Una vida sin espejos

Hay dos maneras de conocerse a uno mismo: la interior y la exterior.
Nos conocemos exteriormente cuando sabemos que somos morenas, altas, con los ojos verdes, o todo lo contrario. Nos conocemos exteriormente cuando tenemos un espejo delante. ¿Y sabes qué? Resulta estúpido, porque nos fiamos de un reflejo que nos dice que somos así, pero, ¿cómo estamos seguros?
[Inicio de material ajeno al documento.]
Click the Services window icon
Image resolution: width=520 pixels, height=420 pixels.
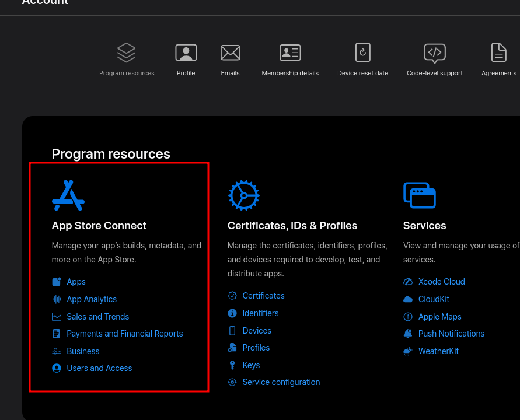(419, 195)
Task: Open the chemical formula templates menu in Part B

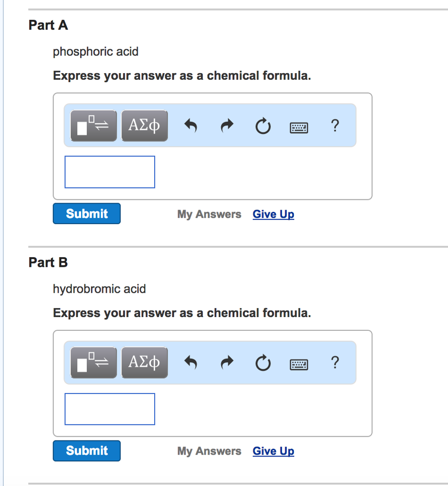Action: (x=93, y=362)
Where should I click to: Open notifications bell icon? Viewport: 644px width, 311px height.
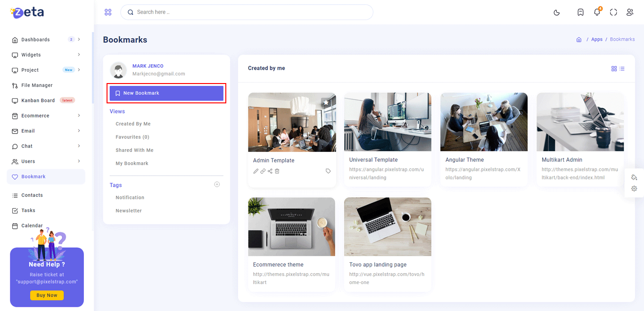pyautogui.click(x=597, y=12)
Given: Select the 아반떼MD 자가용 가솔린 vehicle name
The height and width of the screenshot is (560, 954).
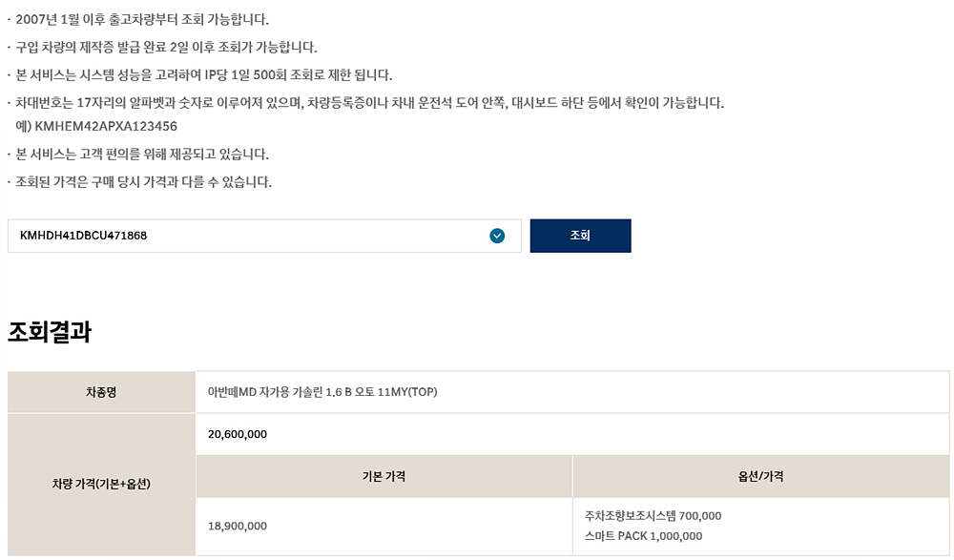Looking at the screenshot, I should pyautogui.click(x=322, y=393).
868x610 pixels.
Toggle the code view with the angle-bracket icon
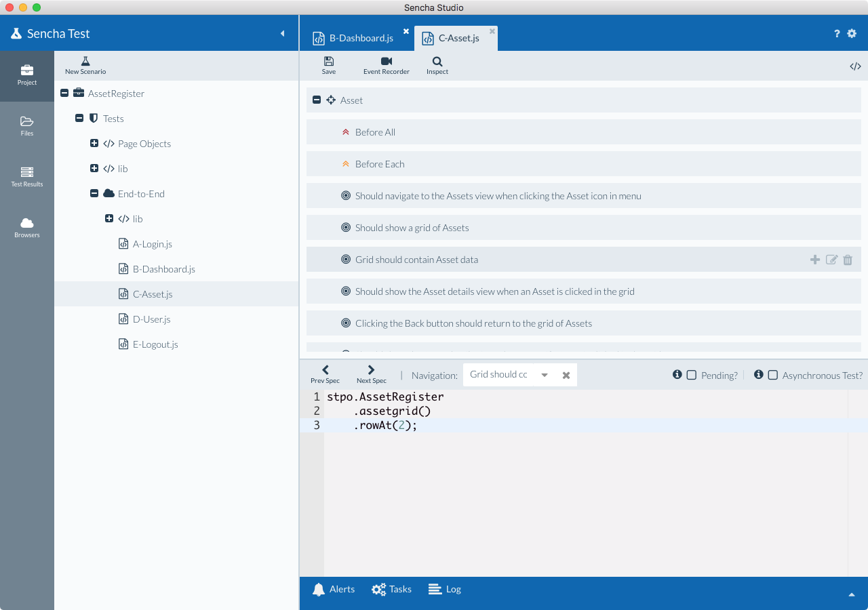[x=855, y=65]
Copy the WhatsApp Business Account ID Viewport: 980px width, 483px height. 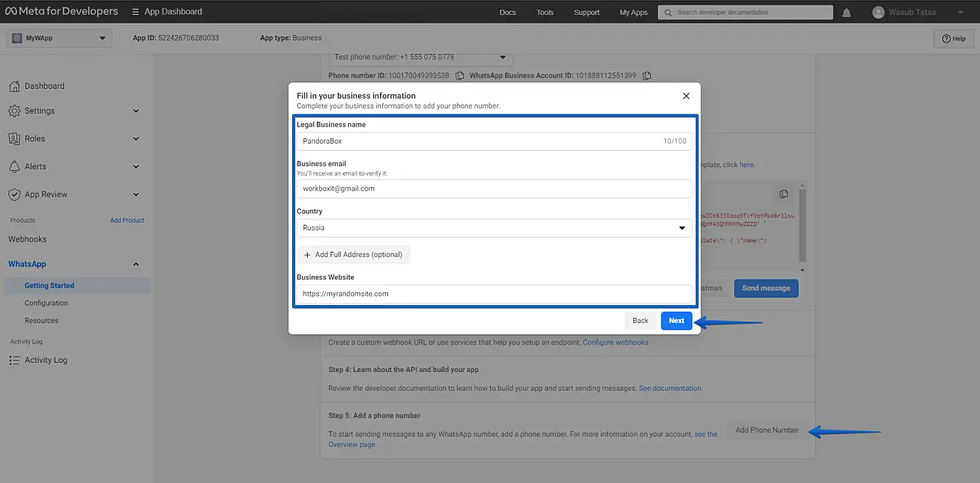[x=647, y=75]
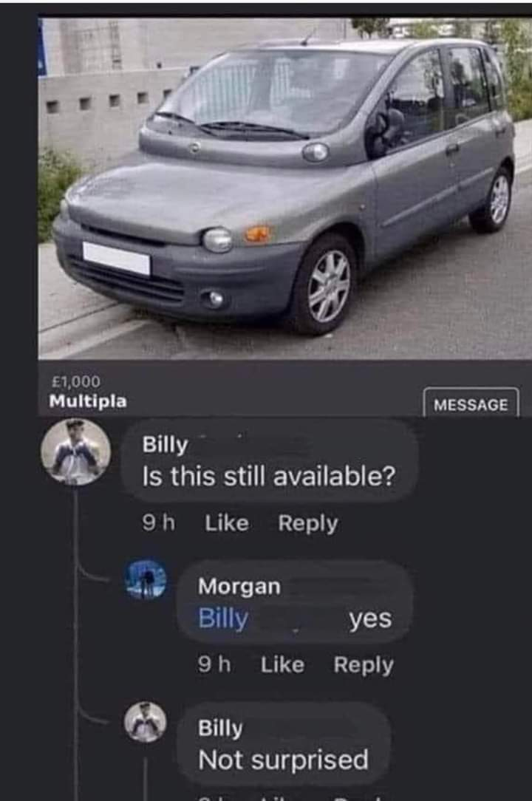Select the 'Not surprised' comment bubble

(284, 745)
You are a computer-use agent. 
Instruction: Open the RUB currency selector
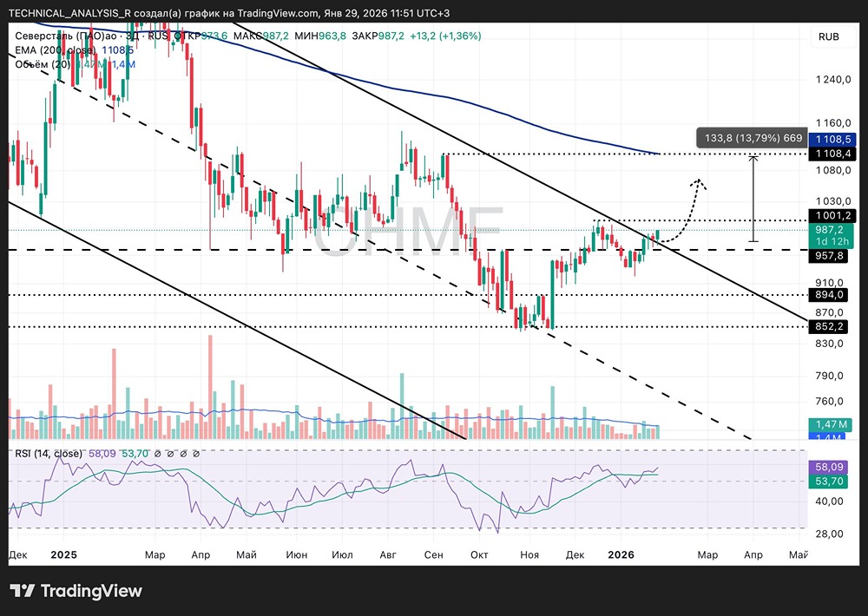click(x=828, y=36)
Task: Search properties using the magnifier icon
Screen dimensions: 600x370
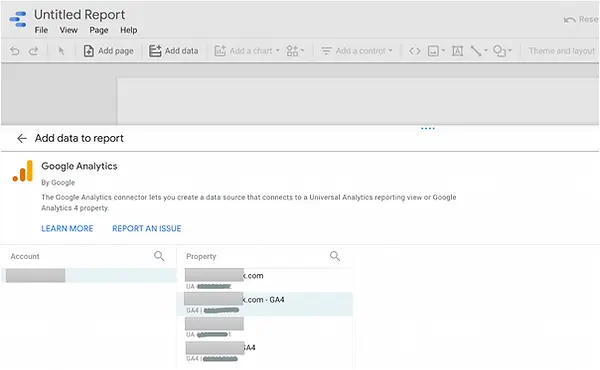Action: coord(335,256)
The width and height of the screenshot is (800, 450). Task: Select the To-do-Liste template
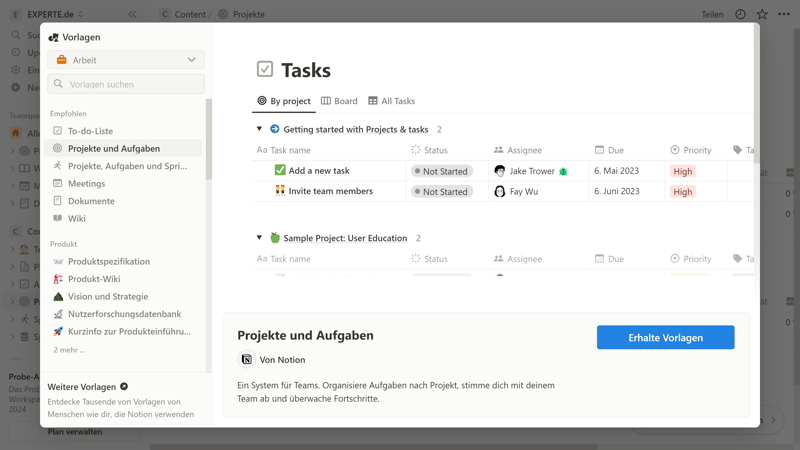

Conocerse interiormente es saber quienes somos. ¿Qué más me da saber que soy rubia si mañana puedo despertarme sin pelo, o simpleente, no despertar? Me importa más saber que he aprovechado mi tiempo. Que he reido, he llorado y he gritado hasta quedarme afónica. Para bien o para mal. Me importa más saber que soy buena amiga, que se escuchar y ser paciente, pero también sé sacar las uñas.Que a buenas soy la mejor y a malas, joder, también.
Al fin y al cabo, la gente me va a recodar por lo que hize, por quien era yo y como hize para ser quien fui. No van a acordarse de si era guapa o de si era gorda, pero sí se van a acordar de que cuando ellos lloraban, yo siempre tenía un pañuelo en la mano.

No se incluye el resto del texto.